Strengths and Limitations

This study has several strengths. It comprehensively analyzed various unfavorable radiological outcomes that can occur after OWHTO, which are associated with various parameters, such as the MPTA, JLCA, recurrence of a varus deformity, and LHF. Furthermore, these radiological outcomes were divided into categories, and the factors related to their occurrence were analyzed. We also evaluated the cutoff values of each parameter to determine the ideal indication for DLO for severe varus knees. However, only the MPTA was acceptable and was strongly related to the change in the WBLR between the preoperative status and the final target of correction.

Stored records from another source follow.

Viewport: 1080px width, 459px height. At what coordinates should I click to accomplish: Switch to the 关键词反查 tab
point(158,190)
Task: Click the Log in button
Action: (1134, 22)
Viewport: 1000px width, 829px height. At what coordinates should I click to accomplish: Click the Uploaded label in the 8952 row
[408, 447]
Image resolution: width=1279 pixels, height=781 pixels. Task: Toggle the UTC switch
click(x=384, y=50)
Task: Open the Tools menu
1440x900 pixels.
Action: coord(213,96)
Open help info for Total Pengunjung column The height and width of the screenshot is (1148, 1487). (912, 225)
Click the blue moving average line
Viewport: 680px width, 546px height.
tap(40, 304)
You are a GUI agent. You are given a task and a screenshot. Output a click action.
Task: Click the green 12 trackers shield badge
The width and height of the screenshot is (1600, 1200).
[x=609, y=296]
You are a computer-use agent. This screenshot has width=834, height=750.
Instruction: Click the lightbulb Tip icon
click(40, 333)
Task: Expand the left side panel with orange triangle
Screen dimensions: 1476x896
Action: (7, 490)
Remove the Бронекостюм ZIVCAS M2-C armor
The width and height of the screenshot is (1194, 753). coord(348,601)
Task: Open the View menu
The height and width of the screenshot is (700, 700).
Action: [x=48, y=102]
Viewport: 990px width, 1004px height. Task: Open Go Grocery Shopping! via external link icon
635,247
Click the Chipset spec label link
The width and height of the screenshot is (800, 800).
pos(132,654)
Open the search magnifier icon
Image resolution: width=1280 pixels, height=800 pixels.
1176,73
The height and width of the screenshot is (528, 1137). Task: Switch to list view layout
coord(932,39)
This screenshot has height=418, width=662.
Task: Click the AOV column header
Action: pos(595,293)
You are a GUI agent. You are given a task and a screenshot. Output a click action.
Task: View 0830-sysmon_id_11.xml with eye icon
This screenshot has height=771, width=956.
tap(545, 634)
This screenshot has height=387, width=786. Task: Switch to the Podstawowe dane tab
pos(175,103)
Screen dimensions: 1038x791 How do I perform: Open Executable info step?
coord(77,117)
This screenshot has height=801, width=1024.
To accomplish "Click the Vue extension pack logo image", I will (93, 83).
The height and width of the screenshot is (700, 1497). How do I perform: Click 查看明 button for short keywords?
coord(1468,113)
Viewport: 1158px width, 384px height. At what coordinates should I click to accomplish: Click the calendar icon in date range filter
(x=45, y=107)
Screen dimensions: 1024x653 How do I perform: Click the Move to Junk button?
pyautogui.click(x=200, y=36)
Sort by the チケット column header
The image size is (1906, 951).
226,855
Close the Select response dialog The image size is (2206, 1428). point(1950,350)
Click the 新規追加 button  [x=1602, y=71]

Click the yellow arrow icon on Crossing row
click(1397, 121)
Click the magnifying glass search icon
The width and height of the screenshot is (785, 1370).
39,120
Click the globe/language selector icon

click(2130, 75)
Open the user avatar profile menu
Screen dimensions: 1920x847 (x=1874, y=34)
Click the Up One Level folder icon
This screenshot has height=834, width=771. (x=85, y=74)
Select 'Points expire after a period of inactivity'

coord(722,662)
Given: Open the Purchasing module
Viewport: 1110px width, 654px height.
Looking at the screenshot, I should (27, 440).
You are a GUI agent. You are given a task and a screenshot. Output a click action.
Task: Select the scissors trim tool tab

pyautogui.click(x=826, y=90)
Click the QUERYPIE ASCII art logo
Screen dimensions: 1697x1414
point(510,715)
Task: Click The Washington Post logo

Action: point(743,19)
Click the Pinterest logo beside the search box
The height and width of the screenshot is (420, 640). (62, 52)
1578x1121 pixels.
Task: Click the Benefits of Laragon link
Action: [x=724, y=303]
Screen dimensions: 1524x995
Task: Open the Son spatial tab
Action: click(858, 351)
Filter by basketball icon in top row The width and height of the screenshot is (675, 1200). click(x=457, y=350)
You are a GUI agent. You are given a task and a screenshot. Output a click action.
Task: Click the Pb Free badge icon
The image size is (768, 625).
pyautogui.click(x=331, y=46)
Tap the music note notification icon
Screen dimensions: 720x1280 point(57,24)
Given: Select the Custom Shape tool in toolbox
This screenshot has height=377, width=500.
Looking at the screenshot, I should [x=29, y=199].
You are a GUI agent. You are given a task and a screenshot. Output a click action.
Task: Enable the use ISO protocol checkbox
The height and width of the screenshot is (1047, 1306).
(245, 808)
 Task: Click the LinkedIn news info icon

The limitations of this study are as follows. First, this study did not directly compare DLO to OWHTO. Therefore, it has not been established whether unfavorable radiological outcomes are actually resolved or indicate better clinical outcomes after DLO. Second, although a radiographic evaluation was performed at 1-year intervals after surgery, in this study, radiological assessments were compared and analyzed only before and at 1 year after surgery. The reason was that alignment after OWHTO usually remains steady after 1 year. 32 In addition, the patients had different follow-up periods, and it was necessary to use radiographs from the same time period for the assessment. Third, the subgroup analysis according to the WBLR was performed with 3 percentile categories, which might have resulted in bias. However, we also wanted to simultaneously determine general tendencies and cutoff values. Fourth, coronal alignment compensations of the ankle and hip joints that can affect each other were not analyzed. Fifth, the target WBLR was not the same for each patient, and the degree of correction could be different. However, the target WBLR range for all patients was limited between 55% and 65%. Finally, this study could not evaluate unfavorable outcomes due to delayed union or nonunion because the patients underwent different bone grafting methods.

Conclusion

A ΔWBLR ≥46.5% led to an MPTA >95°. However, clinical outcomes were not affected. DLO should be considered if the surgeon desires a postoperative MPTA ≤95°.

Footnotes

Final revision submitted August 22, 2022; accepted August 30, 2022.

One or more of the authors has declared the following potential conflict of interest or source of funding: This work was supported by a grant from the National Research Foundation of Korea (grant 2021R1A2C1092657). AOSSM checks author disclosures against the Open Payments Database (OPD). AOSSM has not conducted an independent investigation on the OPD and disclaims any liability or responsibility relating thereto. Ethical approval for this study was obtained from Seoul National University Bundang Hospital (reference No. B-2202-741-103).